In this way, the time savings, reliability improvements, and inventory reductions are benefits she helped to usher in. And as the company looks forward, she says, it sees benefits beyond these three. A fourth benefit will be self-knowledge—information about the shop's capabilities that is more precise than any the company has had before.
Body Of Knowledge
Up to and including today, the company has done as well as it has at evaluating its own capacity by relying on the judgment of a production manager. Looking at the production schedule, he makes an expert guess as to whether or not the shop can fit a given job into its schedule, or what delivery date the shop can commit to. However, the expert guesswork is guesswork nonetheless, and it sometimes leaves the shop overcommitted and therefore scrambling, or undercommitted and therefore leaving productive capacity unused. And until now, company management had assumed this was just a fact of life in contract machining.

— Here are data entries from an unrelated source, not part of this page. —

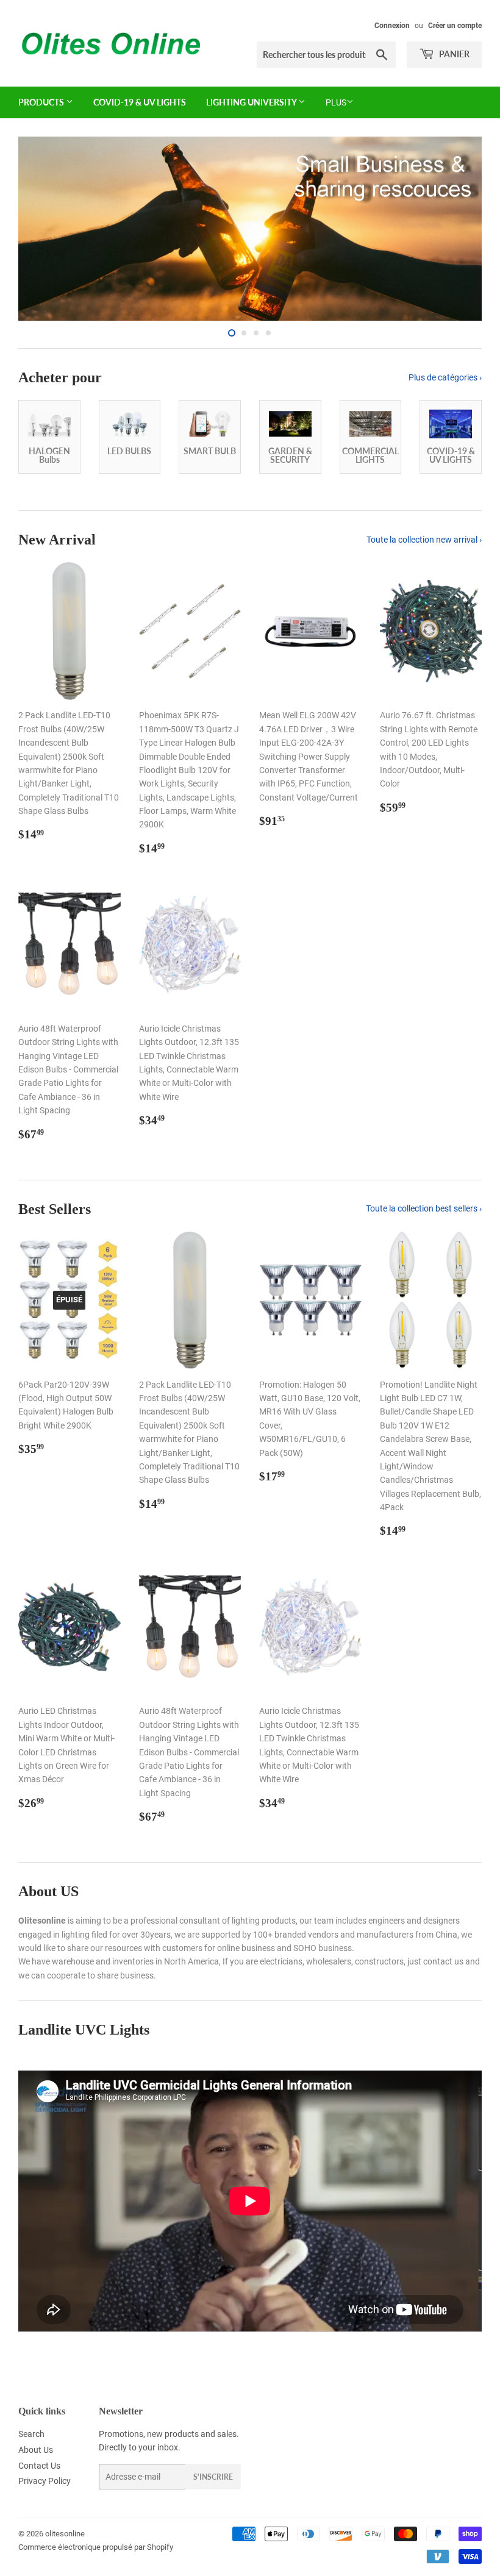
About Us (35, 2450)
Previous (38, 229)
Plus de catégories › (445, 377)
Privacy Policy (44, 2481)
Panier (453, 54)
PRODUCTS (42, 102)
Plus (336, 102)
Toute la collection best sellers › (424, 1208)
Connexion (392, 25)
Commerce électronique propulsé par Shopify (95, 2547)
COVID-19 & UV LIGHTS (139, 102)
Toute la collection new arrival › (424, 539)
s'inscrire (213, 2476)
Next (462, 229)
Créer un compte (455, 25)
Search (31, 2434)
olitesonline (65, 2533)
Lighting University (252, 102)
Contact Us (39, 2466)
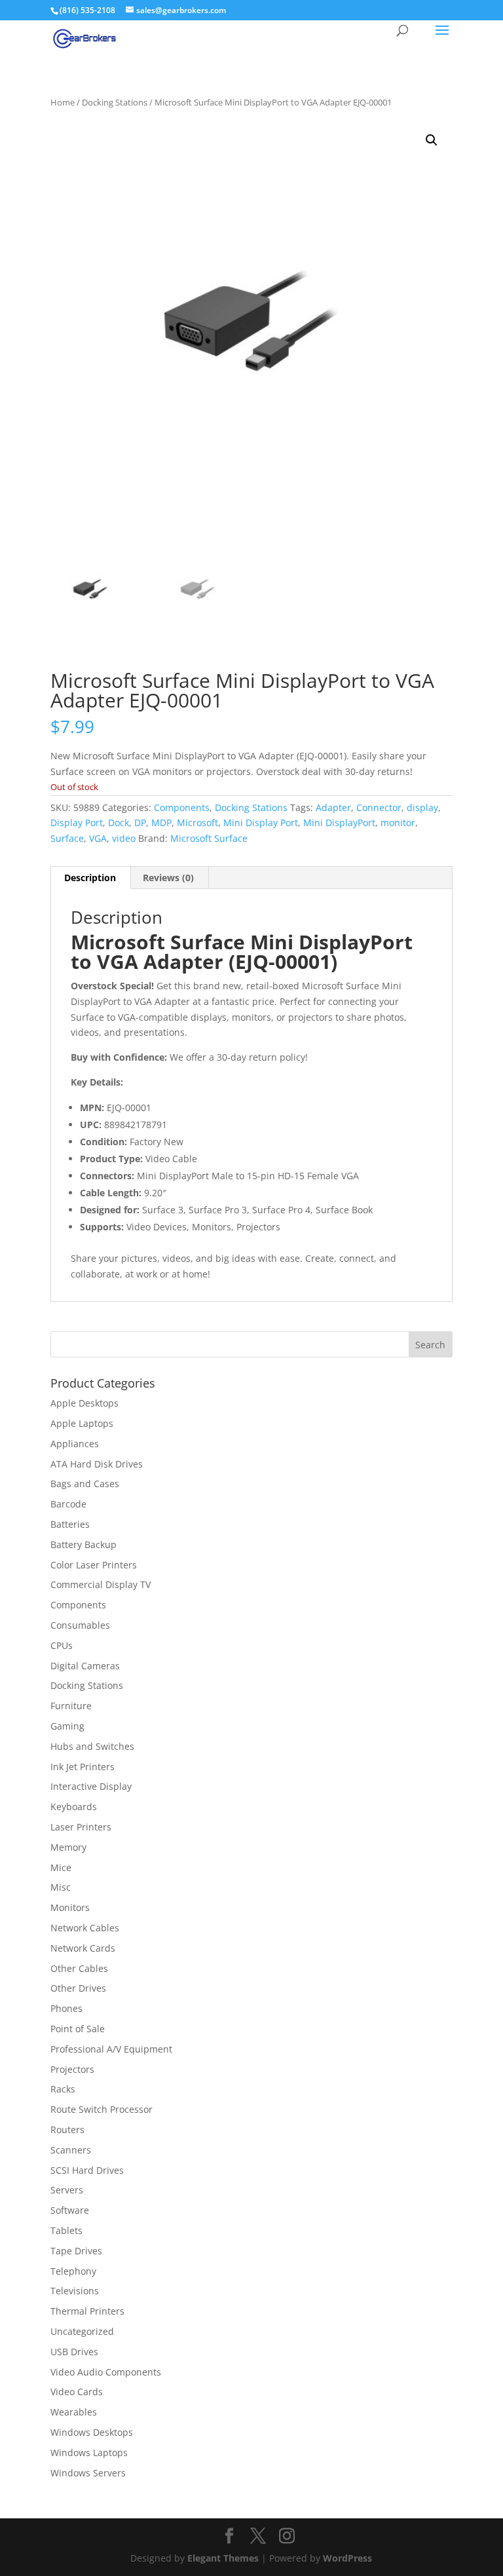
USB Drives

Now, maybe it no longer has to be. For the first time, the company has precise, consistent production data continually being fed into a single database. Operators used to make their best guesses—at the end of the day—as to how much time they had spent on each job. But now, operators swipe in to log the exact times when they begin and end the setup of each job, and the exact times when they begin and end the actual machining of each job. Thus, Mansfield Screw Machine is accumulating a history of production times for various jobs, which the company will one day use to predict, with far more accuracy than it can achieve today, how much time a prospective job will require.
This is one more example of how costs come down when information flows more freely. In this case, information that was never captured before now flows to a central pool from which it can be retrieved for future analysis. The cost savings? Armed with specific data about its capacity, and the capacity requirements of each job, Mansfield Screw Machine will no longer have to play it quite so safe when committing to jobs. Improved information flow will allow the shop to reduce the danger of being overly conservative. The shop will be less likely to turn away a job which it actually had just enough open time to run.